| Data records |
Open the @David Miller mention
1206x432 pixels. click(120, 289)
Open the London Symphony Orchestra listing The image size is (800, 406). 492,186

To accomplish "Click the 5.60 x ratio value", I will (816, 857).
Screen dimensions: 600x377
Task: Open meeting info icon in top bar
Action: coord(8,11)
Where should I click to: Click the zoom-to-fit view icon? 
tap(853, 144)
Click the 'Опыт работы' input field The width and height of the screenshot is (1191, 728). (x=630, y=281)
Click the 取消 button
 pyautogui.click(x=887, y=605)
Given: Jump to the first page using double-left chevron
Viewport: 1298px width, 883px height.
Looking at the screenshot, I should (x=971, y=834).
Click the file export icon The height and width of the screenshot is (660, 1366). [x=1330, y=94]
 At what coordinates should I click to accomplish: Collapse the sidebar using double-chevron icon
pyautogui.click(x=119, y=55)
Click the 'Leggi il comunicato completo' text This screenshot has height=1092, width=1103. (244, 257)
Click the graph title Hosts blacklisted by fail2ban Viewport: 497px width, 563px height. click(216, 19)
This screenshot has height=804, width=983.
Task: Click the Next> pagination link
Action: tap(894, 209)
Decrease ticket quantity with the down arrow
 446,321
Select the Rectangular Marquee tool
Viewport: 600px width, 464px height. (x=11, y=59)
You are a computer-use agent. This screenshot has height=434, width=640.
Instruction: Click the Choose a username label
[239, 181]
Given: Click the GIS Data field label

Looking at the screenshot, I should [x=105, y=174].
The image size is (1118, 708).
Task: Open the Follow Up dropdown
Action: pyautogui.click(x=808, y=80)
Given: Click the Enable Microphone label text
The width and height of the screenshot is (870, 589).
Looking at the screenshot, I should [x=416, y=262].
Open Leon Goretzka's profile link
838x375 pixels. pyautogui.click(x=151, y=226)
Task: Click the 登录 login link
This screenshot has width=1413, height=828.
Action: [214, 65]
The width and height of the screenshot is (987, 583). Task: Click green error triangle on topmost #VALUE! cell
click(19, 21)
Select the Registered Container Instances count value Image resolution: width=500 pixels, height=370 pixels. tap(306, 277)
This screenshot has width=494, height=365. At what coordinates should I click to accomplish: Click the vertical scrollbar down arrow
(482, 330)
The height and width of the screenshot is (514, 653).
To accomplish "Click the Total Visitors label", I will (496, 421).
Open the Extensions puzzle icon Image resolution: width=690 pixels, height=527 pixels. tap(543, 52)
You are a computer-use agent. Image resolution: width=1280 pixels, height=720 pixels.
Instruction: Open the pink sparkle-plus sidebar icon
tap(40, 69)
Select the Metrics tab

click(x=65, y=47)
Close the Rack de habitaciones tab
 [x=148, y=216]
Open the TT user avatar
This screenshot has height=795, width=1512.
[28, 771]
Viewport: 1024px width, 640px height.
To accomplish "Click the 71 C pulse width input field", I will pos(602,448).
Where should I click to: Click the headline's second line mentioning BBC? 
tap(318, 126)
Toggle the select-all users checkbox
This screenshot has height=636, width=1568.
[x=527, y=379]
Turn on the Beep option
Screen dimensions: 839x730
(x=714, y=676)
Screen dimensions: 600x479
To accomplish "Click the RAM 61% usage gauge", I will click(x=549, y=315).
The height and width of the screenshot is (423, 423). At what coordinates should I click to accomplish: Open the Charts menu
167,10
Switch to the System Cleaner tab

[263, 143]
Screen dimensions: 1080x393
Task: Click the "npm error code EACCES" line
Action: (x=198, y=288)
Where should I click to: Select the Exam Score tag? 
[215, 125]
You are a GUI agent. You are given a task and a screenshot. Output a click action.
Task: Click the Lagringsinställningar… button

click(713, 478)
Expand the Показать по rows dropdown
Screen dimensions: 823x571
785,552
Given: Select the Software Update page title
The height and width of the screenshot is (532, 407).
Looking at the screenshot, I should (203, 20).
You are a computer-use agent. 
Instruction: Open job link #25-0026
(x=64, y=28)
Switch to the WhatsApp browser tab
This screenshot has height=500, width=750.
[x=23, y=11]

| What you are asked to do |
Among the lines of the records, copy out each one that contains the word "input".

| Output |
Click the 'Опыт работы' input field The width and height of the screenshot is (1191, 728). (x=630, y=281)
To accomplish "Click the 71 C pulse width input field", I will pos(602,448).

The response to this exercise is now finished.